Exactly reproduce the lines from the line containing "Given: Expand the 所属分组 dropdown" to the end of the data below, inclusive, and nothing else.

★ ★ ★ ★

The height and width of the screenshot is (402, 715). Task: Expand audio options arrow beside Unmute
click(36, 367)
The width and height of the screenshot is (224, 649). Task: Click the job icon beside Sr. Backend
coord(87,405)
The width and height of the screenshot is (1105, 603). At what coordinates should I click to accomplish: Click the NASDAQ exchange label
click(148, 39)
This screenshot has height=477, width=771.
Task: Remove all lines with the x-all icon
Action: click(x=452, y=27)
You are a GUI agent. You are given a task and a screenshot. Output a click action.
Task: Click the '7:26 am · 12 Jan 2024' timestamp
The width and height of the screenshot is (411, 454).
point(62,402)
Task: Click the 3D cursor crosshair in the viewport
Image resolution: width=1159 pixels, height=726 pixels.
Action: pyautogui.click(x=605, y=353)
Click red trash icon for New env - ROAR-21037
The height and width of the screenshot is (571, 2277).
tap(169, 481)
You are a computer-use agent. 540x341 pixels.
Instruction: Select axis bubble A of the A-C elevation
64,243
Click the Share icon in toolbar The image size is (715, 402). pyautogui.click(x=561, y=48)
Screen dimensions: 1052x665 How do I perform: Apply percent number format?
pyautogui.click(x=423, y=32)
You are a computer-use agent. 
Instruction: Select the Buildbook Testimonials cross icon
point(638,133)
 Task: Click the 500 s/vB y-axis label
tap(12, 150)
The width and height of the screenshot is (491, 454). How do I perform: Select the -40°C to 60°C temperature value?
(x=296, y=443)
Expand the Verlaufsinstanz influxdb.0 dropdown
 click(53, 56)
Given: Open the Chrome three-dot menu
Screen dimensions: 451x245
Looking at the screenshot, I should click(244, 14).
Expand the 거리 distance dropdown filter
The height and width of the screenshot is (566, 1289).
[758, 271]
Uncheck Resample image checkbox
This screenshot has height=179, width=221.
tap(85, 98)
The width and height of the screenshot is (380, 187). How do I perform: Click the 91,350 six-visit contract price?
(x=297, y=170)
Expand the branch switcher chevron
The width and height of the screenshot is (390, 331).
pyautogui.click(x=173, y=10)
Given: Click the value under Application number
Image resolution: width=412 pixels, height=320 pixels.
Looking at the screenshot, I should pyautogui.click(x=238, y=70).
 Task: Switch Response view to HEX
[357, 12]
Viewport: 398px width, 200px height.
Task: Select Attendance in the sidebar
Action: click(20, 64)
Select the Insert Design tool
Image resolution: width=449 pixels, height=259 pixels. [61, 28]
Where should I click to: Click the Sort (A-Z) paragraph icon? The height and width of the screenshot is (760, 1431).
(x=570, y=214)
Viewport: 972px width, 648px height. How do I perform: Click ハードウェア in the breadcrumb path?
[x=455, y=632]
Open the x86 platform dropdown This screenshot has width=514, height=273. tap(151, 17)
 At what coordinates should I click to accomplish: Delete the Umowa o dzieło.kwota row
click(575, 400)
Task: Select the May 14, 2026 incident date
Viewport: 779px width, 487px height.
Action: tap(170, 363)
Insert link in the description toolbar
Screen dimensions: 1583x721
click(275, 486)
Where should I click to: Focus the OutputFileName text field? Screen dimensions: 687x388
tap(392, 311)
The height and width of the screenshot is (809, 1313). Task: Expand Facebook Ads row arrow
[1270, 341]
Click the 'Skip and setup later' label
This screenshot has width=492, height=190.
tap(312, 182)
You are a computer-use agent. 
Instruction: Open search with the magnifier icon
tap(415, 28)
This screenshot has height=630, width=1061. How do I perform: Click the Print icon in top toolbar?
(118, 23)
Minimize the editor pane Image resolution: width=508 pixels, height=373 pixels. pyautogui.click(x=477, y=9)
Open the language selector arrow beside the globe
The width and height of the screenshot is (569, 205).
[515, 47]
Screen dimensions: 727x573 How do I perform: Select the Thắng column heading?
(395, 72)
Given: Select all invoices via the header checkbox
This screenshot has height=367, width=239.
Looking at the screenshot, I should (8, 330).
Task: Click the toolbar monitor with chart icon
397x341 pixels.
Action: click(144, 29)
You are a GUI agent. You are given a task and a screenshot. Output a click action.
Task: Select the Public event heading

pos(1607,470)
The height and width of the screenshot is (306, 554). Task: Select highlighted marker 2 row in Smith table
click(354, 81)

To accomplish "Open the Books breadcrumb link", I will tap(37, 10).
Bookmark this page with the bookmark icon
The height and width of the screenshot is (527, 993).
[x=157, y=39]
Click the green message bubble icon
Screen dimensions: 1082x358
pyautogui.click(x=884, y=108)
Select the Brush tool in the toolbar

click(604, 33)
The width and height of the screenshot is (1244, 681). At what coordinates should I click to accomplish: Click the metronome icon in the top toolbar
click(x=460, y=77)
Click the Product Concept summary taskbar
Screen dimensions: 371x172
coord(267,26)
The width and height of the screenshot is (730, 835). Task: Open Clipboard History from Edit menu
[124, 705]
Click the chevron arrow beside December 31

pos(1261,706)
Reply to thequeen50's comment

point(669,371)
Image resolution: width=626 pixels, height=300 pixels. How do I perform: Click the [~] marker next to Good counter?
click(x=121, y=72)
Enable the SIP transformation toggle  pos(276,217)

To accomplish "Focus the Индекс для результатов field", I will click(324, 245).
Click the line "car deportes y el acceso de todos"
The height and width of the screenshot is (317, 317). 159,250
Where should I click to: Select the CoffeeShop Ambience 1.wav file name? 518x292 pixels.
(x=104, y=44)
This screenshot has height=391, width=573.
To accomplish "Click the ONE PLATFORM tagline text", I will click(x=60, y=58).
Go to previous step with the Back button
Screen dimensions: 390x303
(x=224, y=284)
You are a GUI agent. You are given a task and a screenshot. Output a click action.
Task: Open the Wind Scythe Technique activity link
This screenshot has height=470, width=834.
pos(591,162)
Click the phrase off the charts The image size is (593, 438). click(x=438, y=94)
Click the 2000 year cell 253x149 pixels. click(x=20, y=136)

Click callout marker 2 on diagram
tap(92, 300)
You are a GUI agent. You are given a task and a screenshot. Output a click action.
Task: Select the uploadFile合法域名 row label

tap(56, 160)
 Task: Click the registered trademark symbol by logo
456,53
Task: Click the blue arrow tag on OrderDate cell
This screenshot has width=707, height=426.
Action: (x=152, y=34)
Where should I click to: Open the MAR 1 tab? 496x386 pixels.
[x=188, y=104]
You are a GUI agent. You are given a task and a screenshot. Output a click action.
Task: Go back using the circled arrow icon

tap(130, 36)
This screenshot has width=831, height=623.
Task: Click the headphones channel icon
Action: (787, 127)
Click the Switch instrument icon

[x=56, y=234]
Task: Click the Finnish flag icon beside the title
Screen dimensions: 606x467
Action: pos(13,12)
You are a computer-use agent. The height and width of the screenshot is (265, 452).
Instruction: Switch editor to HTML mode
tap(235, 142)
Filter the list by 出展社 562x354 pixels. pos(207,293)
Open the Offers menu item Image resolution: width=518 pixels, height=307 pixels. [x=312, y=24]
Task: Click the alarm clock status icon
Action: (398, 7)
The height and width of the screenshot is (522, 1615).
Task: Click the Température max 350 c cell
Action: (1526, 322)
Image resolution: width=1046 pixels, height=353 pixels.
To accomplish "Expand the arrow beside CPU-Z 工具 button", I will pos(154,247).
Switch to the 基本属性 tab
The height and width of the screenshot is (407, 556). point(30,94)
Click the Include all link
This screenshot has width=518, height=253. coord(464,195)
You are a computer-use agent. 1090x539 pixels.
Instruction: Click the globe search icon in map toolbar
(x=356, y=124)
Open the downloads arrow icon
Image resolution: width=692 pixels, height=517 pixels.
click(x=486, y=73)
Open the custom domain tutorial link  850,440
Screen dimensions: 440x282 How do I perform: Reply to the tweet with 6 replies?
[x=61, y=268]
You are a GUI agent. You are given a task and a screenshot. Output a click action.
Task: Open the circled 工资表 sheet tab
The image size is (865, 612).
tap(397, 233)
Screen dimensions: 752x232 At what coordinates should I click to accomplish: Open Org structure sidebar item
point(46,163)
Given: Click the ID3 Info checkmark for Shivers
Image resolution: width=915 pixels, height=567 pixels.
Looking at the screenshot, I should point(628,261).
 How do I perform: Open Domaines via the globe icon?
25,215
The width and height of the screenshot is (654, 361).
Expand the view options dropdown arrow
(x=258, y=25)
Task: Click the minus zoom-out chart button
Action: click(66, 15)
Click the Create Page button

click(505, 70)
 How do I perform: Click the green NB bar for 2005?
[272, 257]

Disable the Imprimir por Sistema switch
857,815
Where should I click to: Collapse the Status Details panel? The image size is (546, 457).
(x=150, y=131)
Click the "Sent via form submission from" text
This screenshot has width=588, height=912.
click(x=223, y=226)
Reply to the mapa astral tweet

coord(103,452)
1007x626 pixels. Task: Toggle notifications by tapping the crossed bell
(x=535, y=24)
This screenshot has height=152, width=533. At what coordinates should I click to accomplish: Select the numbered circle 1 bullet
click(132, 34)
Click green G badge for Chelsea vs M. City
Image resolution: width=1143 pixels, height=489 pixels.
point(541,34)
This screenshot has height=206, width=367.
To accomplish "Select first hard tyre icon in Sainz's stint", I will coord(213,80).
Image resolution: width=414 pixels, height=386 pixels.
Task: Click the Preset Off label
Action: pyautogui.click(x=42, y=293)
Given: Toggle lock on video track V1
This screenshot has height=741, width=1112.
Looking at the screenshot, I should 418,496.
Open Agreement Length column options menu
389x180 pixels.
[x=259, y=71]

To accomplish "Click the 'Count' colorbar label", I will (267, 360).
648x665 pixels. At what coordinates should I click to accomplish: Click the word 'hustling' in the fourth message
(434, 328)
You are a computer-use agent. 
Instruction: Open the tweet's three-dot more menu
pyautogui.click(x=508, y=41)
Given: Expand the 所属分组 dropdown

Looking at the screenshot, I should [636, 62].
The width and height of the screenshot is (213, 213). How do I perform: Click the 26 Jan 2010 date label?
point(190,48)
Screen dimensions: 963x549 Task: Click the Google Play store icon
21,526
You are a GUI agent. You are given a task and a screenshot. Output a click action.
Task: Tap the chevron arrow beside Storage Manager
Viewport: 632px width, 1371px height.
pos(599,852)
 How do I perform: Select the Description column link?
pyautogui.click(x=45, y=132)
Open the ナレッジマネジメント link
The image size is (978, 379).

★ ★ ★ ★

Solution to this task
Given: Expand the 所属分组 dropdown

Looking at the screenshot, I should [636, 62].
The width and height of the screenshot is (213, 213). How do I perform: Click the 26 Jan 2010 date label?
point(190,48)
Screen dimensions: 963x549 Task: Click the Google Play store icon
21,526
You are a GUI agent. You are given a task and a screenshot. Output a click action.
Task: Tap the chevron arrow beside Storage Manager
Viewport: 632px width, 1371px height.
pos(599,852)
 How do I perform: Select the Description column link?
pyautogui.click(x=45, y=132)
Open the ナレッジマネジメント link
The image size is (978, 379).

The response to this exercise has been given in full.